An advising course provides advisors and students a voice to illuminate problems faced by learners as expressed through cohort/meta-major discussions and assessments. Advisors could improve resources with an advising course, grade book, discussion boards, collaborative group sessions, and modules on common issues. Flipped advising would allow that effort to improve even further through media and collaboration with an advising team. I suspect turnover is both from burnout and demoralization. Advising is a passion profession. Many interview questions touch on helping people achieve their goals. Yet it can become a repetitive process of covering the same policies, procedures, and systems instead of all the things it could be if these items didn’t consume advising interactions. The ability to extend the advising sessions and depth beyond a 30-minute advising appointment twice a semester (optimistically). How can we help transform learners’ lives in 1 hour a term? Flipped advising would help us meet those needs while also relieving us of so many of the repetitive interactions we have day after day. Those fulfilling aspects of developmental advising forge a bond between advisor and advisee. Those connections are the ones that make commencement so special and a commitment to this profession so worth it.

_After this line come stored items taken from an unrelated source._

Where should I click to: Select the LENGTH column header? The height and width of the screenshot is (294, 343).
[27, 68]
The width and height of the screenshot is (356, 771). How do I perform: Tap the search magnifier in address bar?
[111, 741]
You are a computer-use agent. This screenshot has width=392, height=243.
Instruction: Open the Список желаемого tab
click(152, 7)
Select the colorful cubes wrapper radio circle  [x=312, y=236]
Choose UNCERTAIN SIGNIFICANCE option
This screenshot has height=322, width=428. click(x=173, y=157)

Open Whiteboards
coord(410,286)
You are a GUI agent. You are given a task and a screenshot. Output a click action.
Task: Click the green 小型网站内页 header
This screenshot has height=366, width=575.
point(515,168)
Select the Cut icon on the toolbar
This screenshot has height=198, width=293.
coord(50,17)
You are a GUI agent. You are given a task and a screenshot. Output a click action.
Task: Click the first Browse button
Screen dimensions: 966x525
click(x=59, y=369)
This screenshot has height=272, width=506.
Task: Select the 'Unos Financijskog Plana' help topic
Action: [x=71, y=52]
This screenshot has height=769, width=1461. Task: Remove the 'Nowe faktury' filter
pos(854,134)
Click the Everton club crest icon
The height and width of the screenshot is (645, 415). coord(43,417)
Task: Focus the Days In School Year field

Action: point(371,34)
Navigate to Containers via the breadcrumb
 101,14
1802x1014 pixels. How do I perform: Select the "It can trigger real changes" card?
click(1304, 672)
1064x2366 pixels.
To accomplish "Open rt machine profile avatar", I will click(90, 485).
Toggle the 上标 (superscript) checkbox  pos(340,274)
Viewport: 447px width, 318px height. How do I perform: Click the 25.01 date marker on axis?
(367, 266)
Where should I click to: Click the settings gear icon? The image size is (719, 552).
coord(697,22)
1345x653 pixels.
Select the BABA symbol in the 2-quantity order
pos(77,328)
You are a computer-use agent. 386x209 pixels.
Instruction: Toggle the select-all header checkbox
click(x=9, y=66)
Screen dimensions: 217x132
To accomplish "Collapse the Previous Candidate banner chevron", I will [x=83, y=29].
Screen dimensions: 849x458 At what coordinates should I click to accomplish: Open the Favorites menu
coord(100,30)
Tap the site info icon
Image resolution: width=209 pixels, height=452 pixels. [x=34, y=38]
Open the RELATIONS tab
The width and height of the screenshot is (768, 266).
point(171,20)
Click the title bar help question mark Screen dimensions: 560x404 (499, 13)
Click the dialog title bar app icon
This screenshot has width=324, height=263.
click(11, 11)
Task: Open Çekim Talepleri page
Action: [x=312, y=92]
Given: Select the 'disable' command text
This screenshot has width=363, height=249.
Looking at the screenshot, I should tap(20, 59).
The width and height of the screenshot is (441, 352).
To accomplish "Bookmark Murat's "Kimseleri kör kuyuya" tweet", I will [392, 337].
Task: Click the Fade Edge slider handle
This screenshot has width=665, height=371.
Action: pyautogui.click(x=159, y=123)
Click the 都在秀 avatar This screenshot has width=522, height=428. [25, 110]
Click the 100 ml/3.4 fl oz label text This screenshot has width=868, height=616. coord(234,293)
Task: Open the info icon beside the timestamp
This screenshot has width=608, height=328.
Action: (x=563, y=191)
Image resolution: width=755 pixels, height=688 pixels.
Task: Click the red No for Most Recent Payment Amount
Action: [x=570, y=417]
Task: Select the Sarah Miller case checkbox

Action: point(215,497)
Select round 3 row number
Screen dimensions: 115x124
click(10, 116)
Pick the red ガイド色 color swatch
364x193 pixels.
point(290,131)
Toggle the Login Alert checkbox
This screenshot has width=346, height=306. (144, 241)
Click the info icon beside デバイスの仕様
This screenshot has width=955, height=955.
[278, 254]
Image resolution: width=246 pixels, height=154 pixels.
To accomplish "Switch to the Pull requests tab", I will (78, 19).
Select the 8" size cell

Advisors consistently wonder if their efforts improved outcomes, but the cyclical and reactive nature of the industry can have us moving on to the next initiative with no feedback on the last one. Smiling faces that thank you for supporting them while wearing caps and gowns sure go a long way in motivating outcomes and innovations.

So now, I need to support all those beliefs with evidence from the existing literature.

By golly, I think I understand the point of a literature review finally.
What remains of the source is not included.